Recently on the podcast, we discussed our top tips for making healthy eating simple, and today we want to get super practical with ACTUAL meals you can add to your rotation to make healthy eating even EASIER!   As parents and business builders, we know that finding meals that are both nutritious and family-friendly can be a challenge. It’s hard to find the right balance between flavors that are delicious, and ingredients that contribute to a healthy lifestyle!   That’s why we’re excited to share some of our favorite go-to, healthy, and easy meals that the whole family will enjoy. These recipes are not only delicious but also simple to prepare, making family mealtime a breeze.   You asked what we eat, and we’re answering… Let’s dive in!   

Breakfast

  • Recommendation:
  •  Do not skip breakfast – eat within 30 minutes of waking
  • All about the protein (at least 30 g of protein in every meal)
  • Erika: Pastured eggs, bacon/breakfast sausage (Force of Nature), cottage cheese
  • Kyle: Smoothie – raw milk, frozen berries, banana, colostrum, collagen, casein protein, honey (you can sneak in some desiccated liver)
  • Erika’s cozy morning drink: Whipped egg yolk, raw sugar, raw milk, collagen, colostrum, cinnamon, vanilla, big pinch of salt, adaptogenic mushroom tinctures
 

Lunch

  • Recommendation:
  • High quality tuna w/ avocado mayo and sourdough
  • Snack plate: Bowl of tuna salad, cucumber, carrots, raw cheese drizzled w/honey and bee pollen, fruit (whatever is in season)
 

Snacks

  • Recommendation:
  • Fruit and greek yogurt
  • Cheese and organic Applegate deli meat
 

Dinner

  • Recommendation:
  • Ribeye w/roasted or mashed potato
  • Greek marinated chicken, soaked jasmine rice, greek salad , homemade tzatziki sauce
  • Rice bowls: leftover rice w/force of nature ancestral blend meat, siete taco seasoning, onion/pepper
  • You can always change the type of cuisine and flavor bowls w/ different flavored seasonings/homemade sauces
  • Eat more seasonally.

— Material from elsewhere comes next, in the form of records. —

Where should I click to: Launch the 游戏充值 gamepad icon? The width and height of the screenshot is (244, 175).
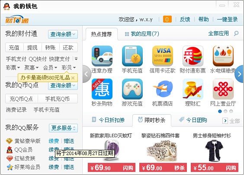click(132, 89)
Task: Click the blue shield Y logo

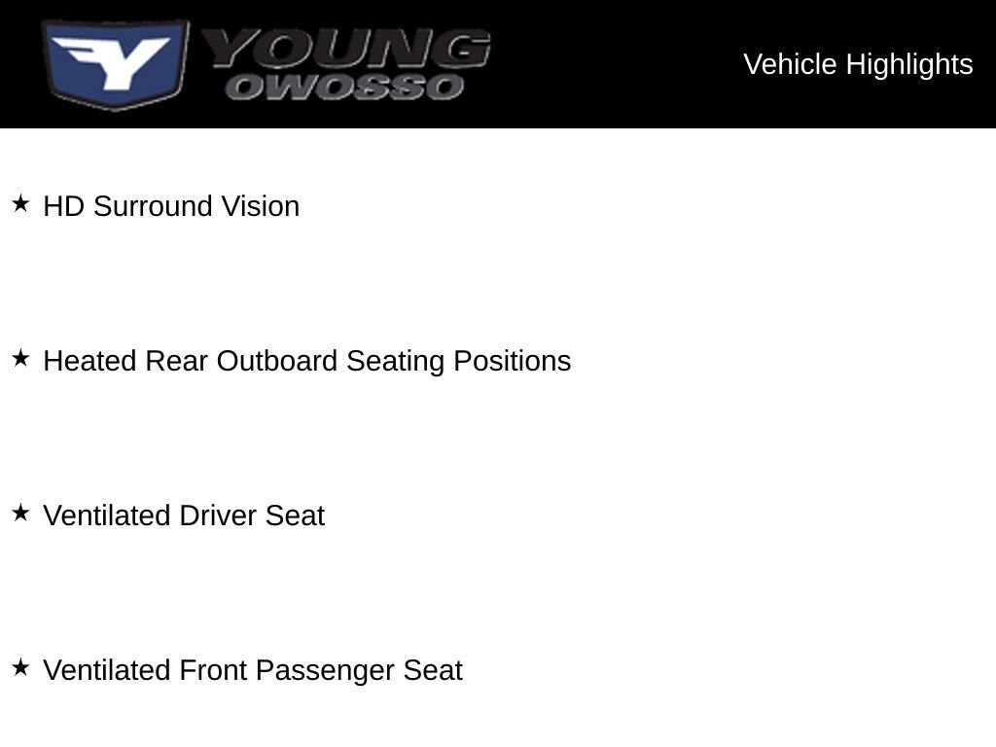Action: pos(115,64)
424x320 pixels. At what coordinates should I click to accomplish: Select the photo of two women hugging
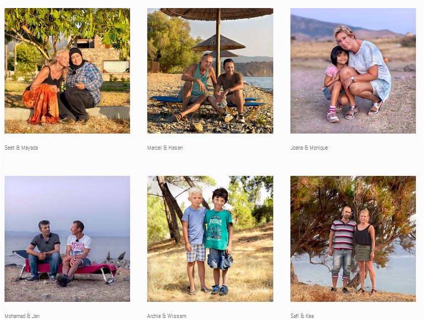(67, 71)
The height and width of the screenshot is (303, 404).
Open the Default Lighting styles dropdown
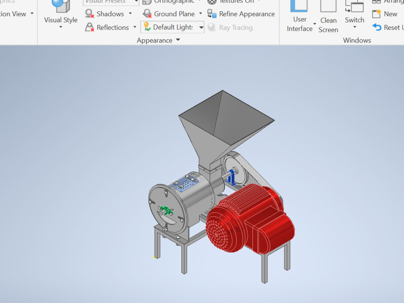coord(201,27)
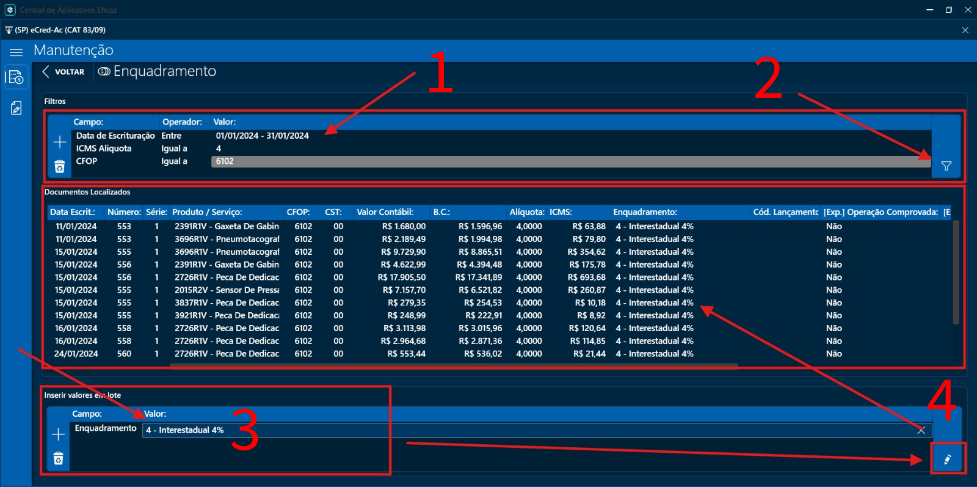The image size is (977, 487).
Task: Click VOLTAR to go back
Action: click(x=64, y=72)
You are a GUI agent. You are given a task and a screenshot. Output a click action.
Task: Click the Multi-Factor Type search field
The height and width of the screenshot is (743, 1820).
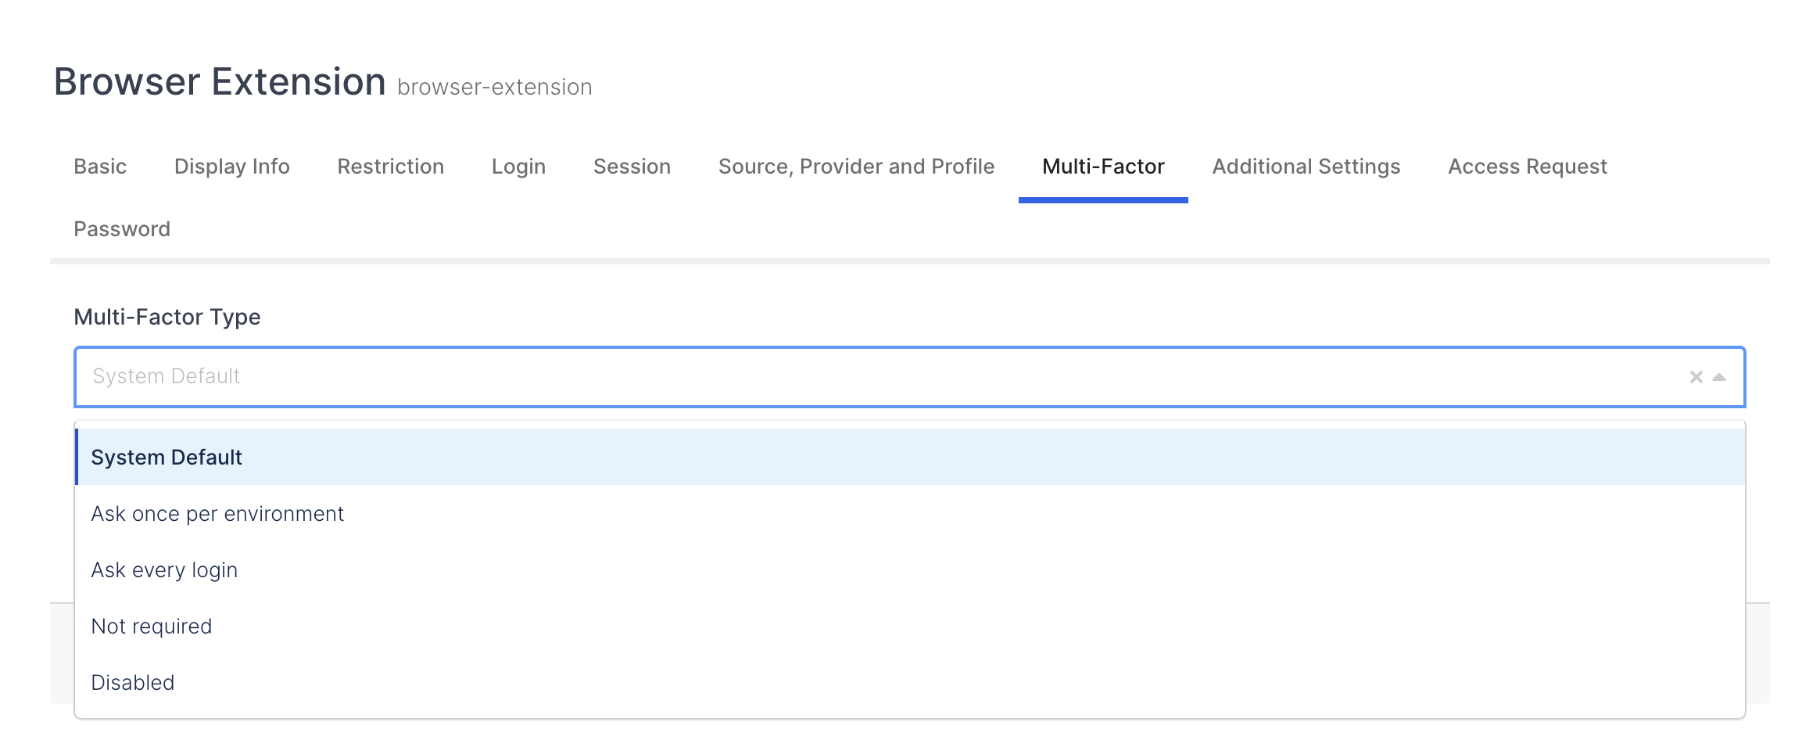tap(860, 377)
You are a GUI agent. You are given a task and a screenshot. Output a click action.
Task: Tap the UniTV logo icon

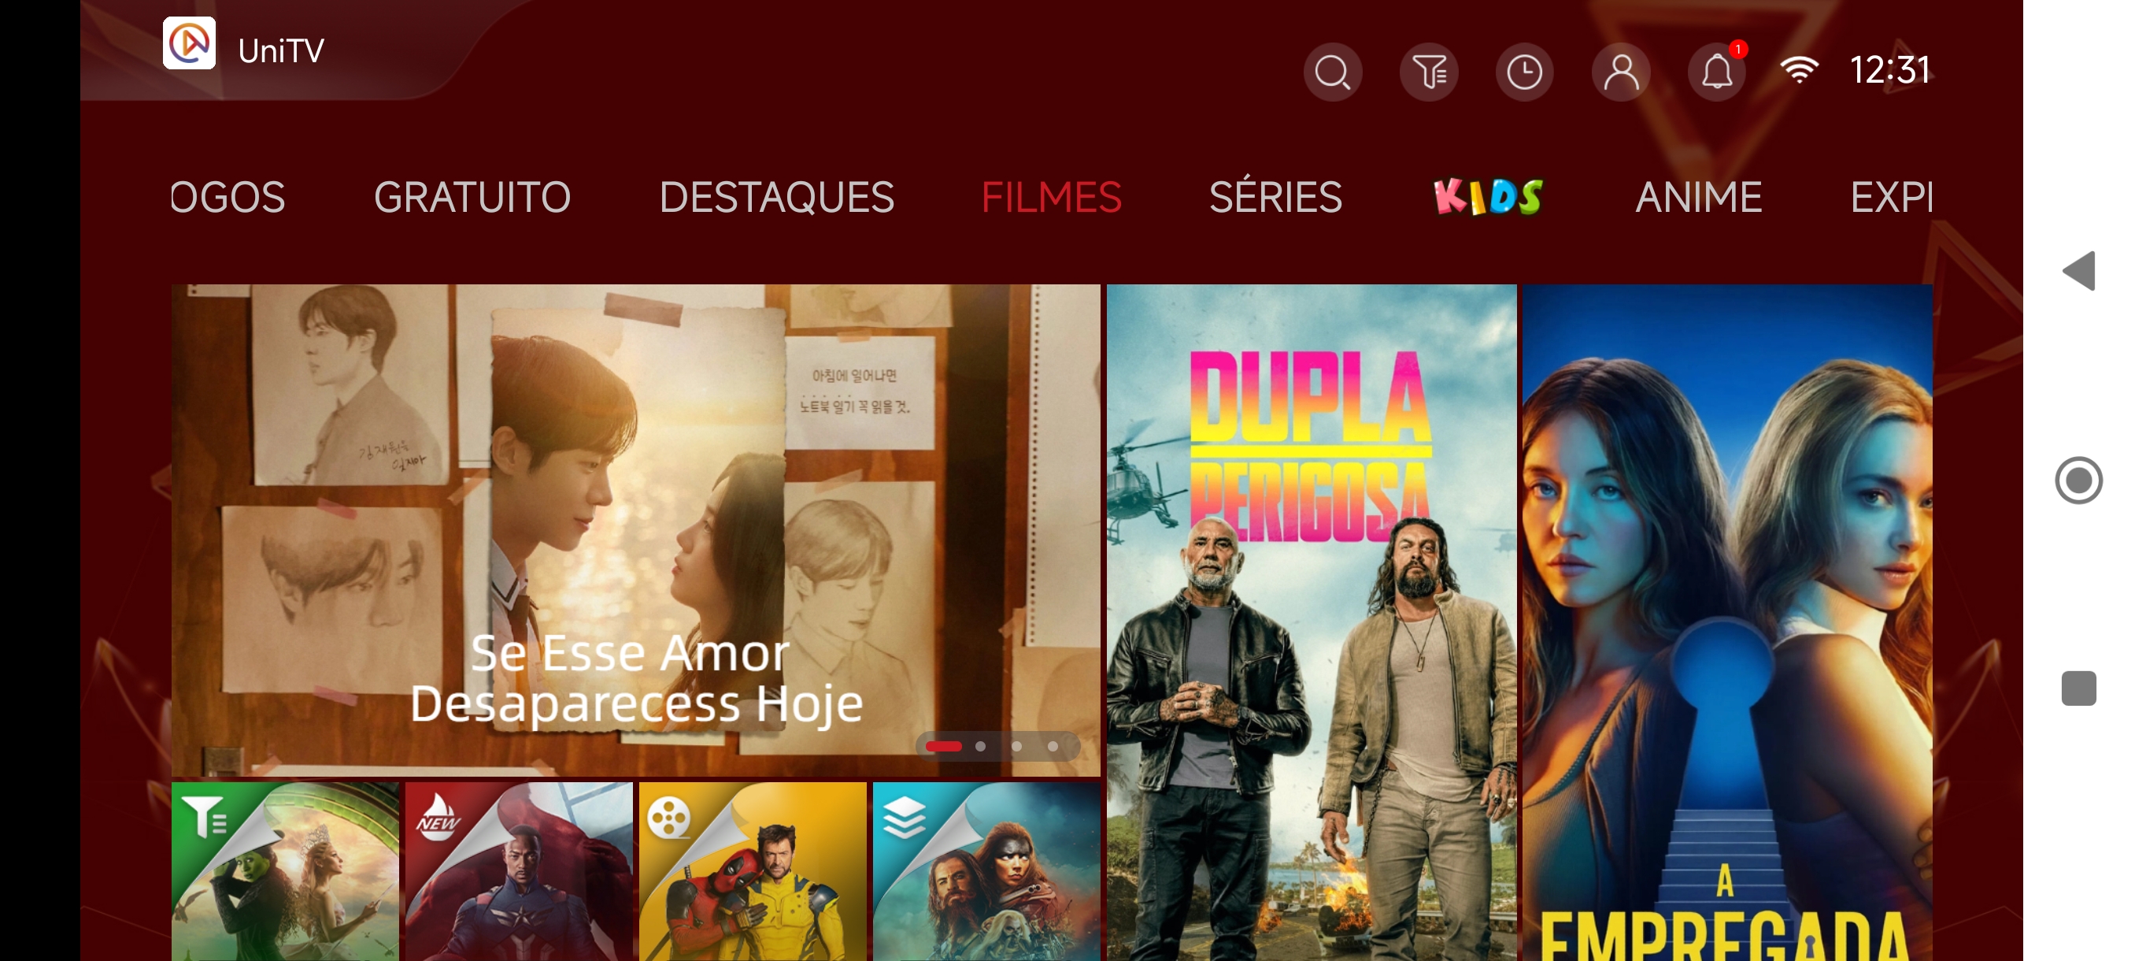(189, 43)
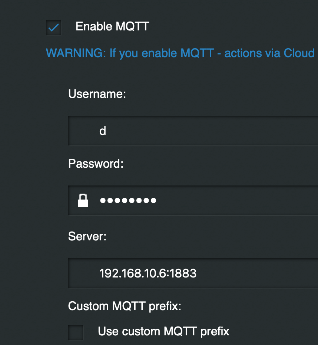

During the summer it’s more grilled meats and fresh veggies during the winter it’s crockpot meals/roasts
  • Soups: bone broth soup w/pasture raised chicken, garlic, parmesan rind
 

Dessert

  • Recommendation:
  • Homemade vitamin B chocolate chip cookies
  • Homemade raw milk ice cream or high quality store bought ice cream
  • Yogurt bowl w/ frozen cherries, honey/bee pollen or Kyle’s version w/ casein protein powder, enjoy life chocolate chips, coconut rolls
  Healthy and satisfying family meals don’t have to be complicated or time-consuming. These go-to recipes offer a variety of flavors, textures, and nutrients that cater to both adult and kid palates! We love cooking, bonding, and nourishing our bodies together and we hope these easy, healthy meals will do the same for your family.